Cuba reiterated its willingness to engage in dialogue with the United States to find a solution “on reciprocal bases” to the case of U.S. citizen Alan Gross, who is serving a sentence here for violating Cuban law.
Josefina Vidal, director for United States Affairs at the Cuban Ministry of Foreign Affairs, said in a note released yesterday that the dialogue should include Cuba’s humanitarian concerns related to the case of the four Cuban antiterrorism fighters unjustly held in U.S. prisons.
Gerardo Hernandez, Ramon Labañino, Antonio Guerrero, and Fernando Gonzalez are currently serving long and unjust sentences for crimes they did not commit and that were never proven, the diplomat said.
The Five, as these five men are known, were arrested along with Rene Gonzalez in 1998, for monitoring organizations that executed and financed actions against Cuba.

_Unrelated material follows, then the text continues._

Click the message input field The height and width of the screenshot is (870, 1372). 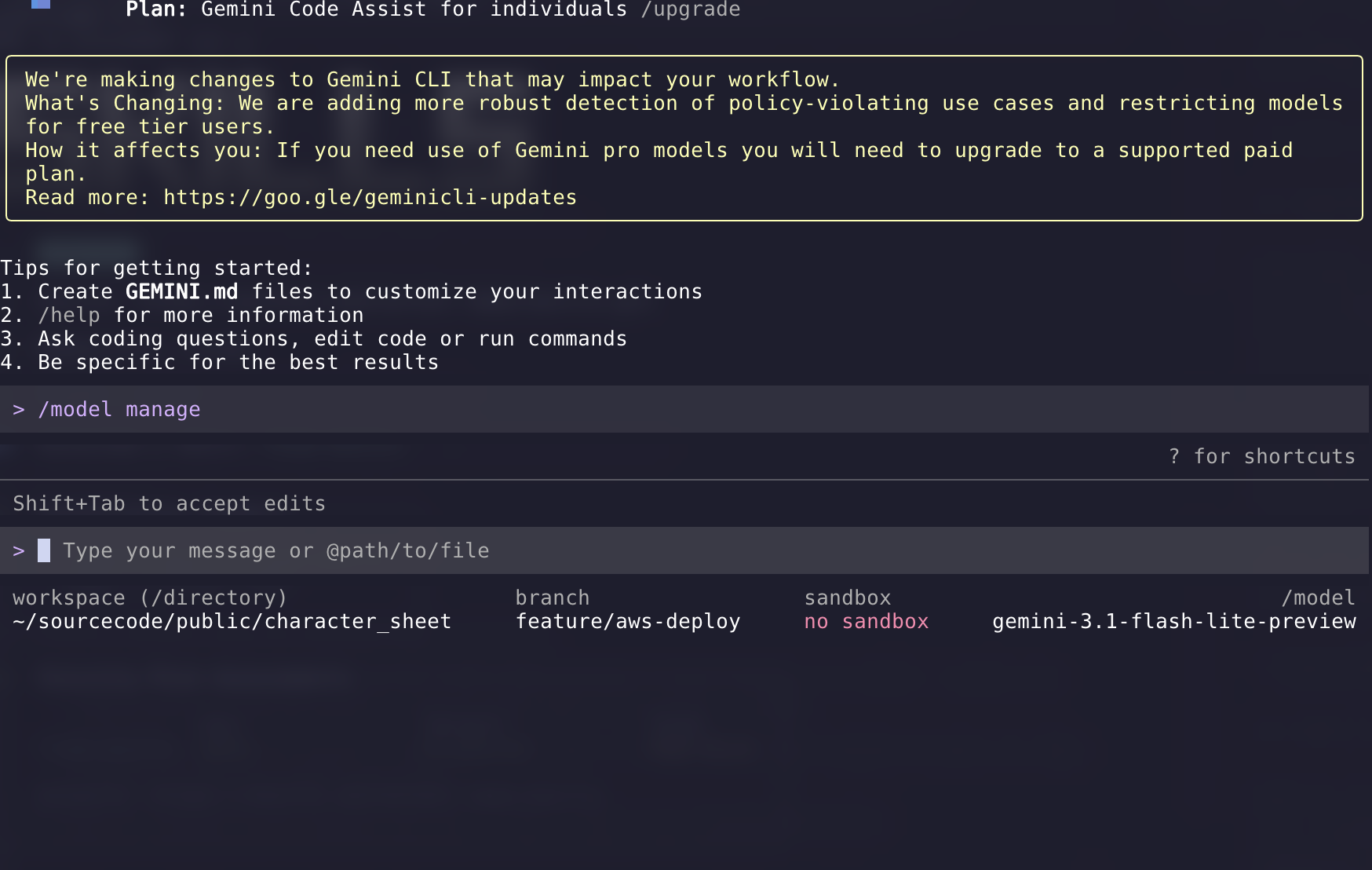pos(275,550)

Their imprisonment has a high human cost for them and their families. They have not seen their children grow up; they have lost mothers, fathers, and brothers; they are facing health problems; and they have been separated from their families and their country for more than 15 years, Vidal said.
The official referred to the release issued by the office of the State Department spokesperson on Dec. 2, which insisted on Gross’ immediate and unconditional release, arguing that his freedom is unjustified.
Alan Gross was arrested, tried and sentenced for violating Cuban laws by introducing a U.S. government-financed program aimed at destabilizing Cuba’s constitutional order by establishing illegal and covert communication systems with non-commercial technology, she explained.
According to Vidal, these actions constitute serious crimes that are severely punished in most countries, including the United States.
She also said Gross has been treated decently and humanely since his arrest.
Cuba understands the humanitarian concerns surrounding the case, but the U.S. government has direct responsibility for Gross’s situation and that of his family, and as such, should work with the Cuban government to find a solution, she said.
The note also refers to U.S. media reports on a letter on the case that 66 U.S. senators, Democrats, Republicans and independents, sent to U.S. President Barack Obama.